Source: src/olm/models/openai/__init__.py:1
Classes
GPT2()
Bases: olm.models.openai.gpt2.GPT2Model
Source: src/olm/models/openai/gpt2.py:63
GPT-2 Small (124M).
Methods
forward(self, x: torch.Tensor) -> torch.Tensor (inherited from Block)
Source: src/olm/nn/structure/block.py:26
Apply each block to the input in sequence.
Parameters
x: Input tensor.
Returns
Output tensor after all blocks have been applied.
GPT2Large()
Bases: olm.models.openai.gpt2.GPT2Model
Source: src/olm/models/openai/gpt2.py:85
GPT-2 Large (774M).
Methods
forward(self, x: torch.Tensor) -> torch.Tensor (inherited from Block)
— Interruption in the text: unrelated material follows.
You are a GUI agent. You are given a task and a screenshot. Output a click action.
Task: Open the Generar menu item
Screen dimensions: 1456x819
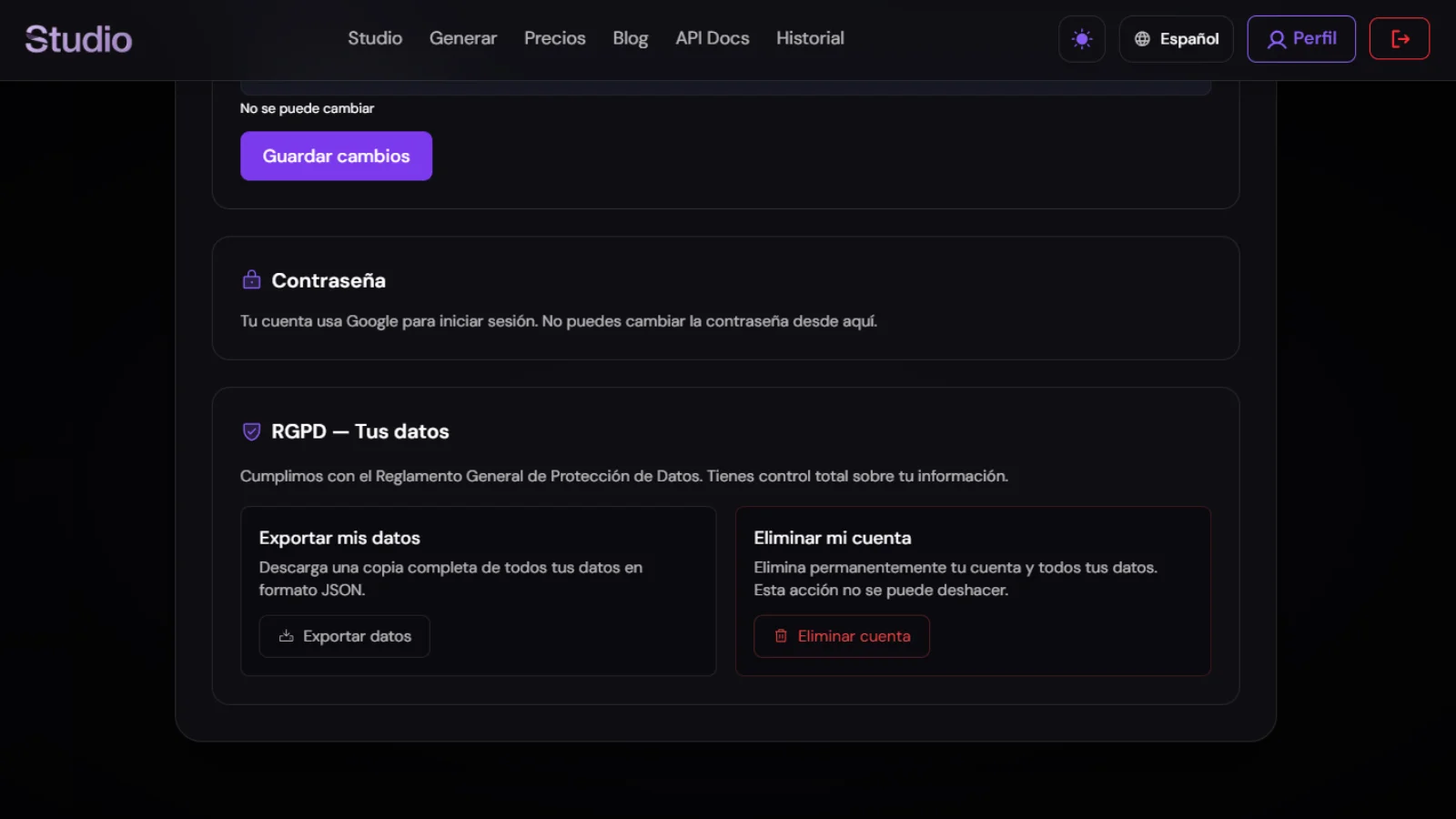tap(463, 38)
Source: src/olm/nn/structure/block.py:26
Apply each block to the input in sequence.
Parameters
x: Input tensor.
Returns
Output tensor after all blocks have been applied.
GPT2Medium()
Bases: olm.models.openai.gpt2.GPT2Model
Source: src/olm/models/openai/gpt2.py:74
GPT-2 Medium (355M).
Methods
forward(self, x: torch.Tensor) -> torch.Tensor (inherited from Block)
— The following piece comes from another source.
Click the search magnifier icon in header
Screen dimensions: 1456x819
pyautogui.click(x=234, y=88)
Source: src/olm/nn/structure/block.py:26
Apply each block to the input in sequence.
Parameters
x: Input tensor.
Returns
Output tensor after all blocks have been applied.
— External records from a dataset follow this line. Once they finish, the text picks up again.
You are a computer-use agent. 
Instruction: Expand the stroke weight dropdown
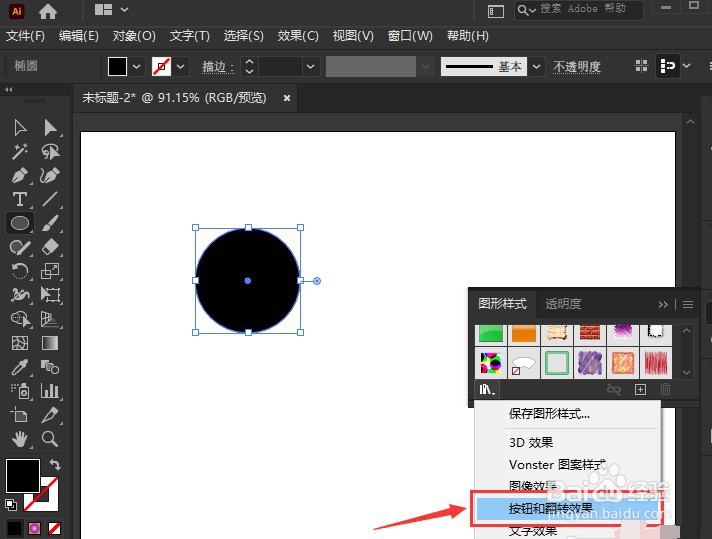point(311,67)
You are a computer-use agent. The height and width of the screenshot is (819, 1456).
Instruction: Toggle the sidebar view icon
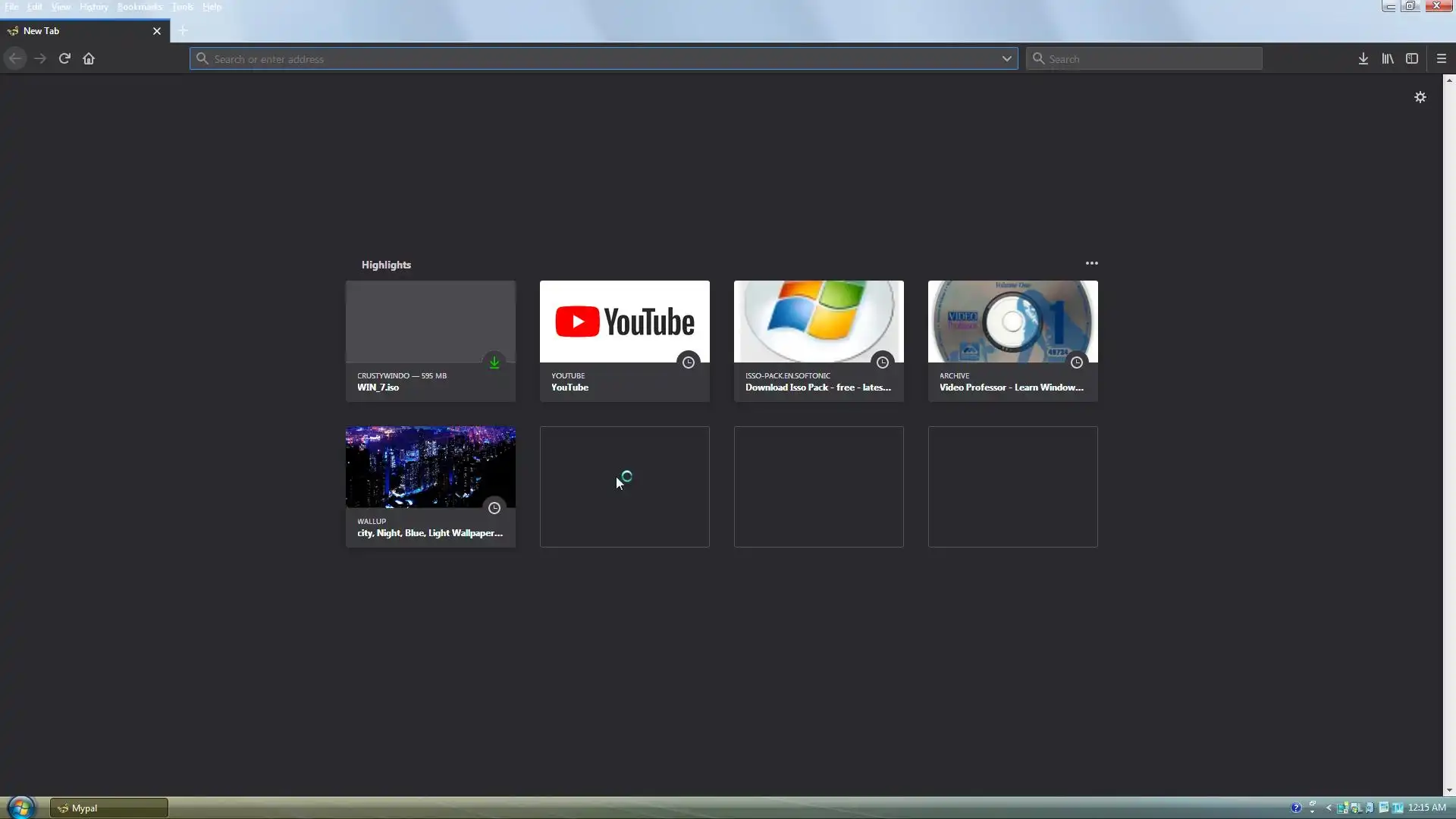(1411, 58)
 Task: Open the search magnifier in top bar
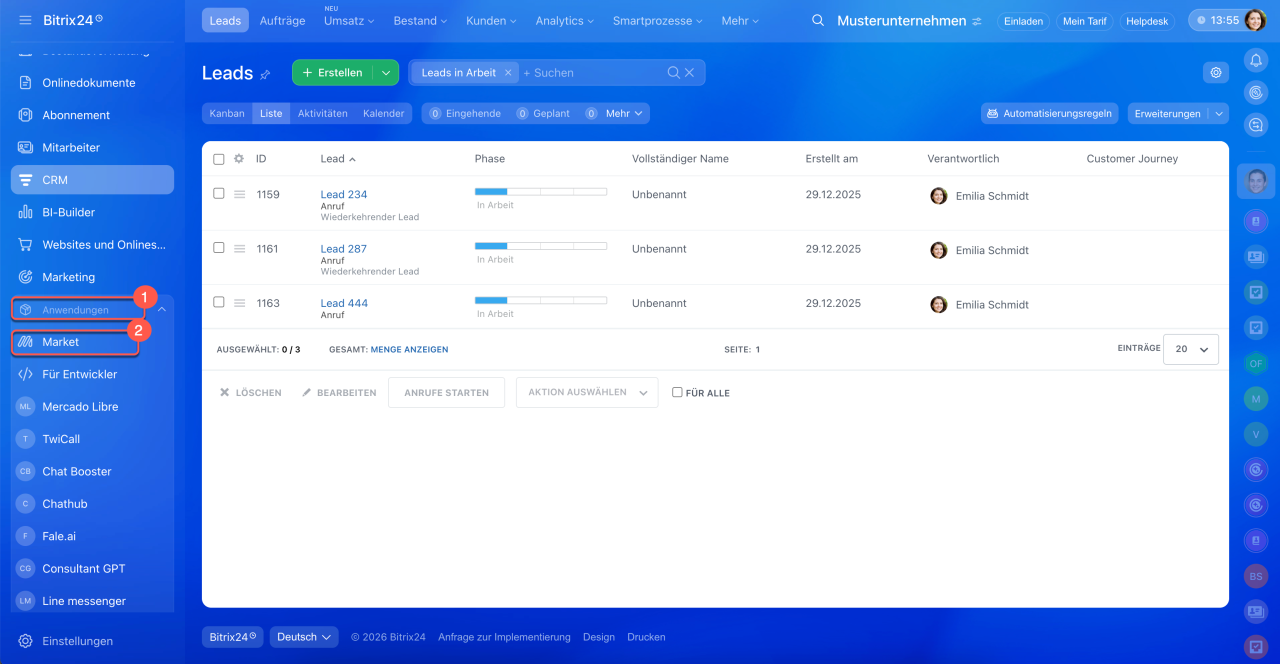(818, 21)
GPT2Model(vocab_size: int, embed_dim: int, num_layers: int, num_heads: int, max_seq_len: int, dropout: float = 0.1, tie_weights: bool = True)
Bases: olm.nn.structure.block.Block
Source: src/olm/models/openai/gpt2.py:34
Base class for GPT-2 models.
Structure
Token embedding + learned positional embedding -> GPT2Block x N -> tied OutputHead.
Forward
Accepts token IDs shaped [batch, seq_len] and returns logits shaped
[batch, seq_len, vocab_size].
Methods
forward(self, x: torch.Tensor) -> torch.Tensor (inherited from Block)
Source: src/olm/nn/structure/block.py:26
Apply each block to the input in sequence.
Parameters
x: Input tensor.
Returns
Output tensor after all blocks have been applied.
GPT2XL()
Bases: olm.models.openai.gpt2.GPT2Model
Source: src/olm/models/openai/gpt2.py:96
GPT-2 XL (1.5B).
Methods
forward(self, x: torch.Tensor) -> torch.Tensor (inherited from Block)
Source: src/olm/nn/structure/block.py:26
Apply each block to the input in sequence.
Parameters
x: Input tensor.
Returns
Output tensor after all blocks have been applied.